Although this is the longest hashtag I have probably ever used, it’s one of my favourites. #IWishPeopleKnewThatDiabetes was started last year by Kelly from Diabetesaliciousness and focuses on showing the public what living with diabetes is really like. You can read more about it here. Here’s a few things I wish people knew about diabetes.
I wish people knew that diabetes is not a punchline. How often have we heard or seen this: ‘Omg look at that cake! It’s like diabetes waiting to happen.’ I’m sure it seems like all fun and games to make fun of medical conditions if don’t have to live with it everyday. The cause of diabetes is complex. Cake or desserts will not magically give you diabetes.
I wish people knew that diabetes is more complex than a black and white diagnosis of type 1 or type 2. Seems like there is a lot more that is going on with diabetes than we previously thought. Experts are starting to identify specific ‘strains’ of diabetes from our genetic profile. I suspect that one day our traditional classification of diabetes will be deemed too simplistic.
I wish people knew that diabetes comes with so much stigma. Stigma comes from all the misinformation, which is further fueled by the media. Type 1 diabetes cannot be prevented. It’s an autoimmune disease, meaning that the body attacks its own cells. Type 2 diabetes is complex to understand. As much as lifestyle factors can influence type 2 diabetes, genetics play an enormous role.
I wish people knew that diabetes stigma is hurtful. Especially when it comes from other people living with diabetes. When it comes to diabetes management, everyone has their own challenges, despite the type of diabetes they have. No one has the right to downplay someone’s health or how they manage it. If people ask for support, please help!
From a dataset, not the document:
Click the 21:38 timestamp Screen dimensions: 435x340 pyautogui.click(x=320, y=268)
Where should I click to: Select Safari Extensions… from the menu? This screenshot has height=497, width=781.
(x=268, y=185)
I wish people knew that diabetes has enriched my life. Despite all the challenges living with diabetes presents, I have also never felt more empowered. Diabetes has taught me to be humble and appreciate everything that we have. Being part of the diabetes online community and the IDF Young Leaders in Diabetes programme also continues to present me with an amazing world of friendship and family that almost makes living with diabetes worth the trouble.